PROMPT => Retype only what runs from the line with "Click Tải tệp mẫu cơ bản link" through the end of the entries, exactly and in full, but omit any picture you find.

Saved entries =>
• • • • • • •
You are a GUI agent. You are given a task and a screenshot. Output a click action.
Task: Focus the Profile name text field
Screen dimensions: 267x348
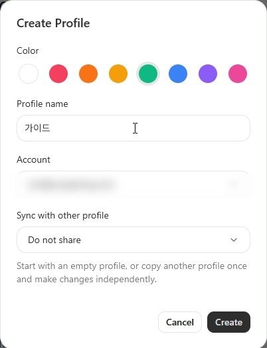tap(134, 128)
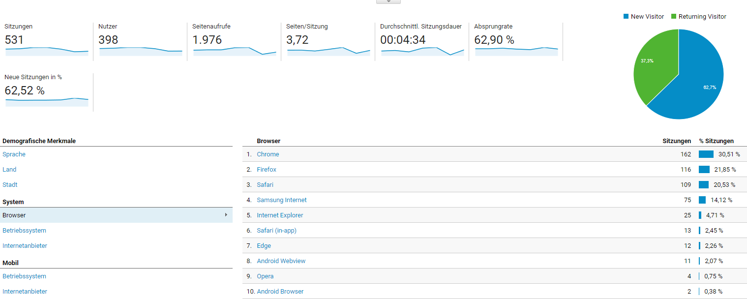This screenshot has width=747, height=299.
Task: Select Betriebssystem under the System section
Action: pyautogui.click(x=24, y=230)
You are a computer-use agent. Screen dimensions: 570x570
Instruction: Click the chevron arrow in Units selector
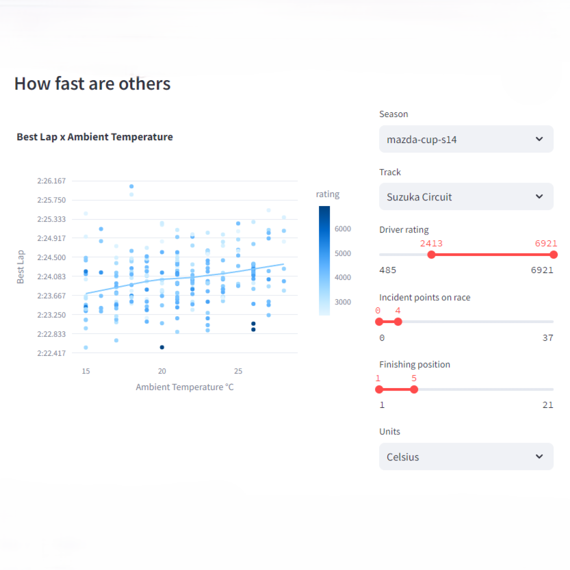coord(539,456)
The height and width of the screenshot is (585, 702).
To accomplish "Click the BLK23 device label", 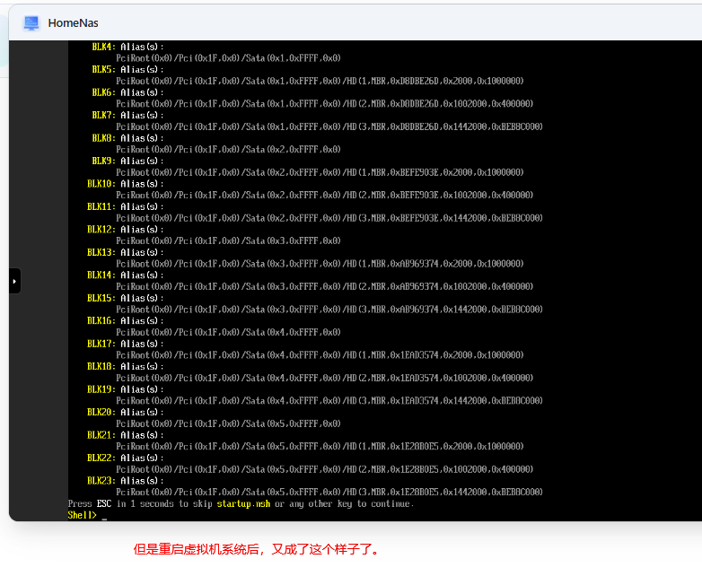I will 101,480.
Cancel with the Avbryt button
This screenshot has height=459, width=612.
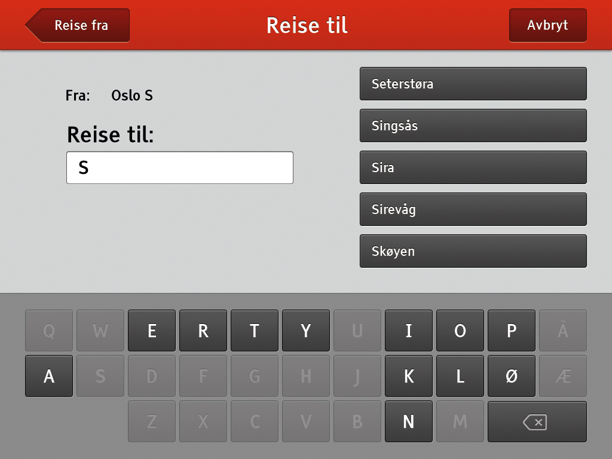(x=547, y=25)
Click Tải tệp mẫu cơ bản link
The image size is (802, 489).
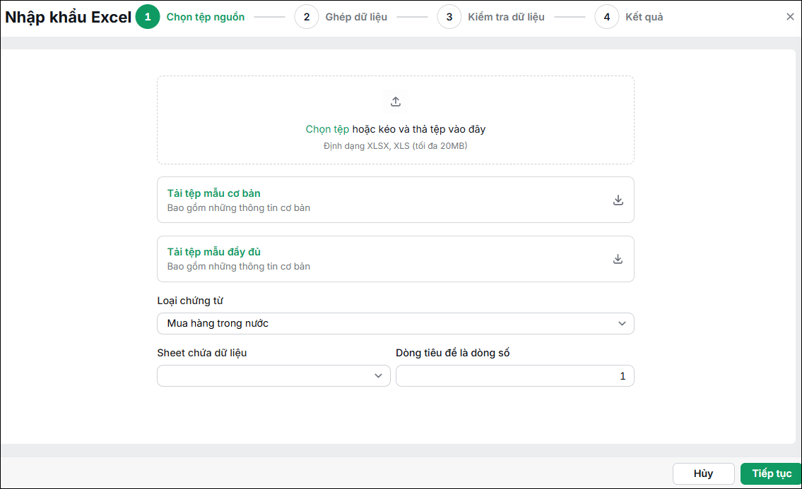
• • • • • • •
ANSWER =>
Click Tải tệp mẫu cơ bản link
The image size is (802, 489).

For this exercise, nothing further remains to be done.